Copy the entries from the line with "The width and height of the screenshot is (535, 330)." up to and including the line with "(x=610, y=817)", word for word. Leave the pictures out of your copy.

Entries taken from a collection:
------------------------------------------------
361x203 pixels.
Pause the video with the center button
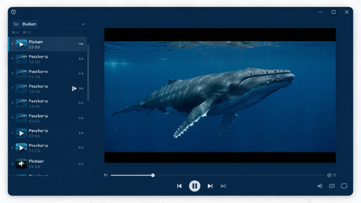coord(195,186)
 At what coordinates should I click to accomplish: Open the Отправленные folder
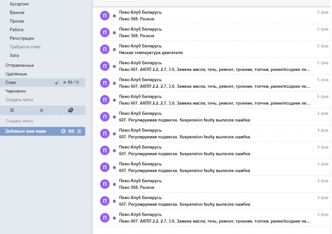click(19, 66)
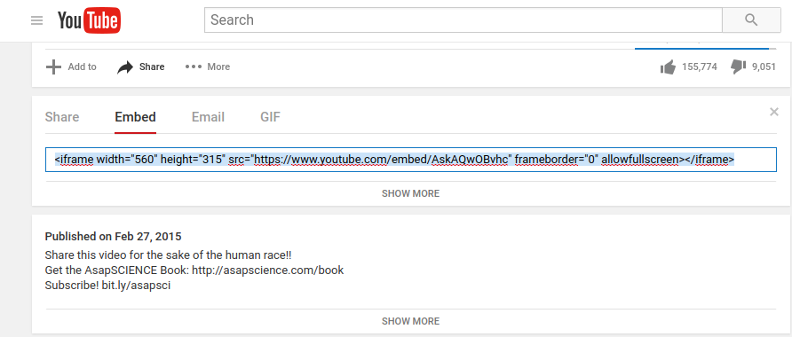Select the Embed tab
This screenshot has width=792, height=337.
tap(135, 117)
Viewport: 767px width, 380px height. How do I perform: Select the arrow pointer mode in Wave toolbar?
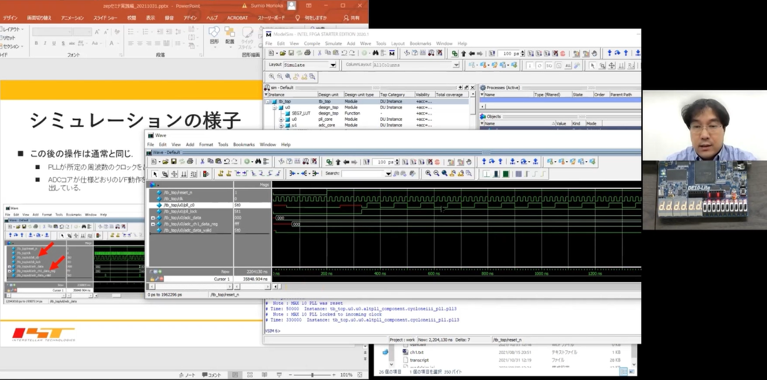pyautogui.click(x=156, y=174)
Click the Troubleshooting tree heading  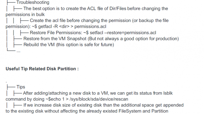click(x=33, y=2)
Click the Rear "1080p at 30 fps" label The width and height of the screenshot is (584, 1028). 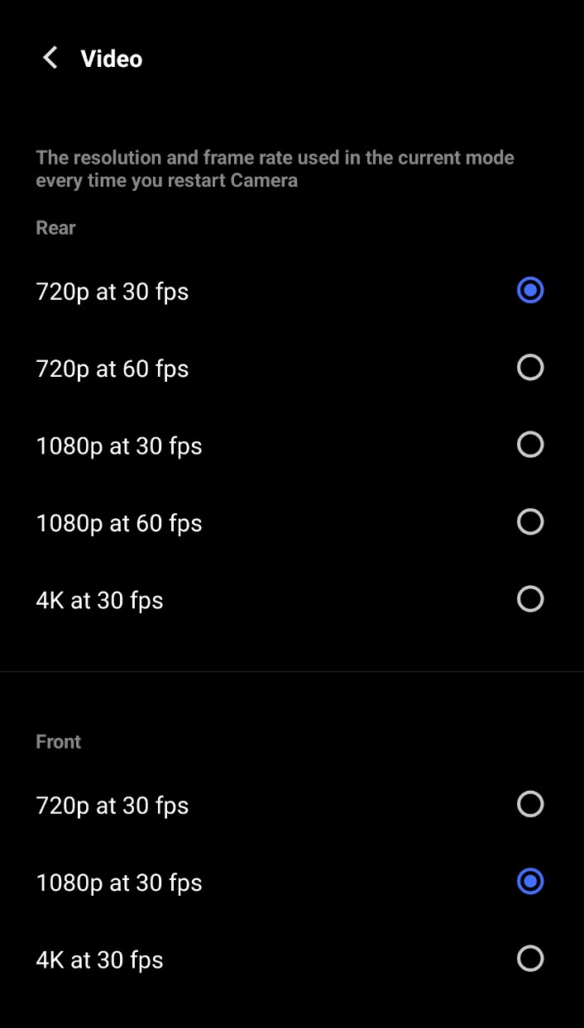point(119,446)
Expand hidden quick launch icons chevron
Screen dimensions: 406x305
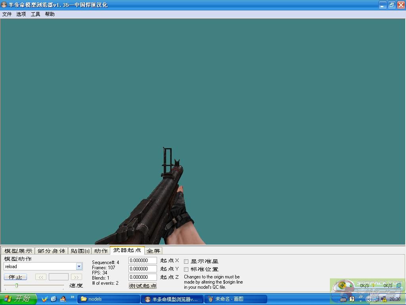(73, 297)
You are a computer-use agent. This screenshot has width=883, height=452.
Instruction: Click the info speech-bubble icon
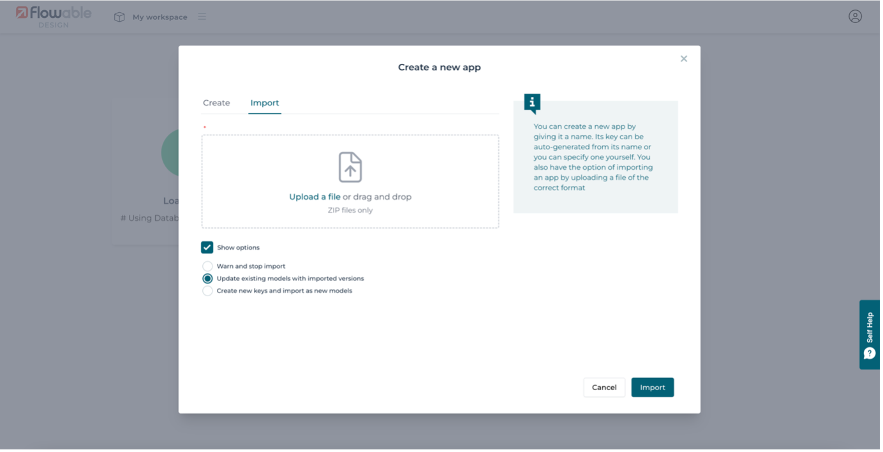(x=532, y=103)
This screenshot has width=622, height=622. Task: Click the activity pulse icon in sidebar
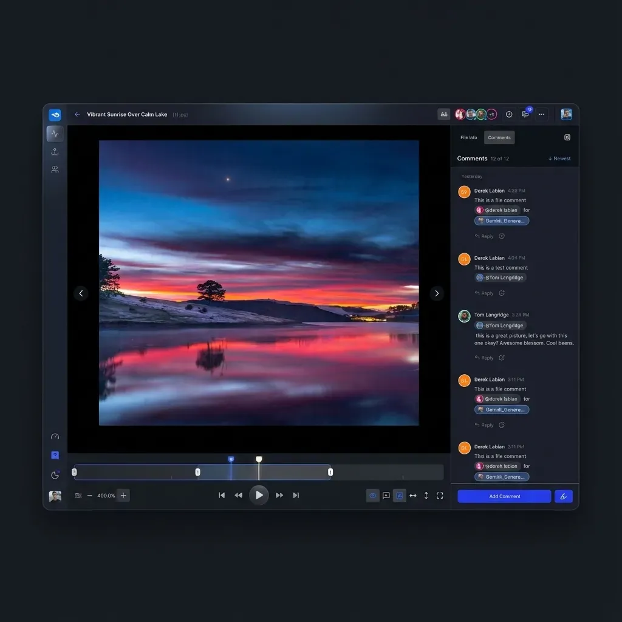click(x=55, y=134)
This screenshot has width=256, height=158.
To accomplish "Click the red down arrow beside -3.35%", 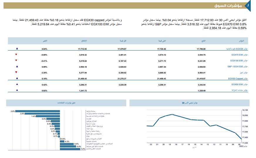I will (x=16, y=72).
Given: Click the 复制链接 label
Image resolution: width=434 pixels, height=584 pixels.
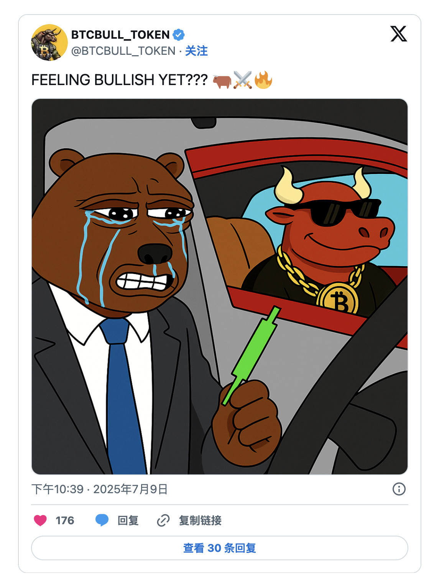Looking at the screenshot, I should (200, 520).
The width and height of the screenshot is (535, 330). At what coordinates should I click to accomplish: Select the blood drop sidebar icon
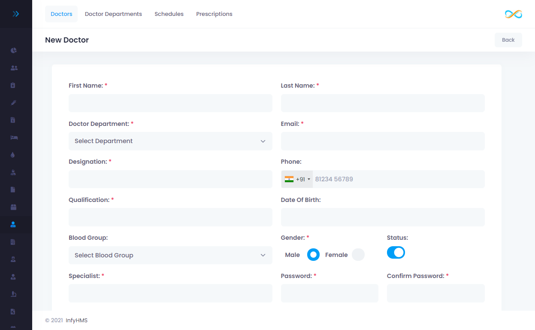tap(13, 155)
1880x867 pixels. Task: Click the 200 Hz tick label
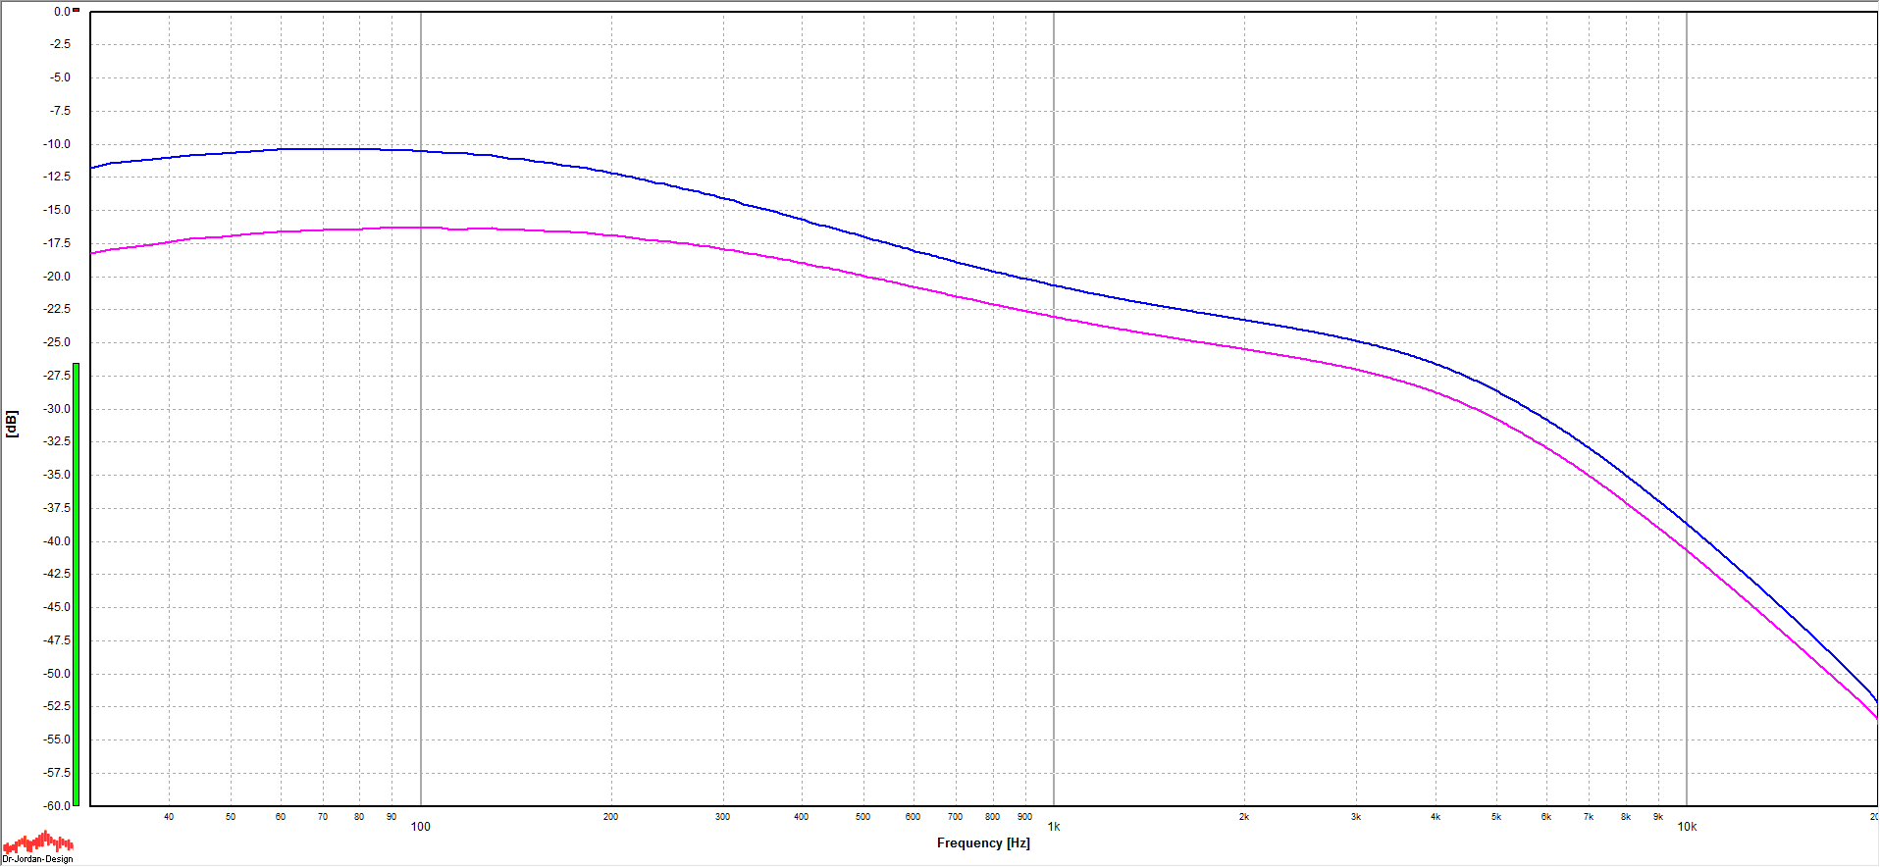(x=610, y=817)
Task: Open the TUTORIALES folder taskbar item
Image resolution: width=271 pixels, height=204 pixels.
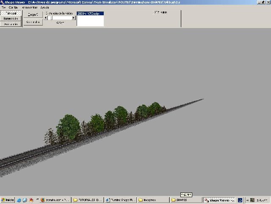Action: tap(87, 200)
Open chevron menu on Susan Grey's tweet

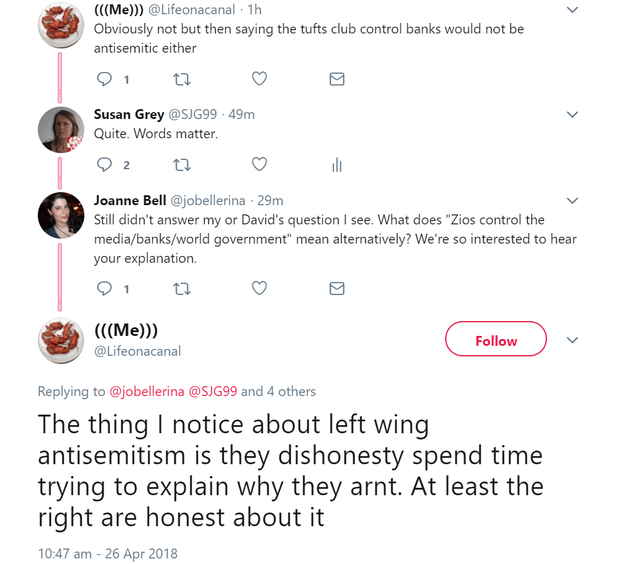573,115
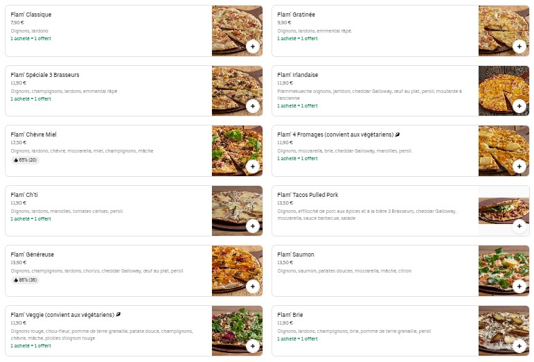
------------------------------------------------
REPLY TO THE TASK »
The width and height of the screenshot is (535, 330). At what coordinates should I click to accomplish: Select the blood drop sidebar icon
tap(13, 155)
1880x867 pixels. Task: Click the 200 Hz tick label
(x=610, y=817)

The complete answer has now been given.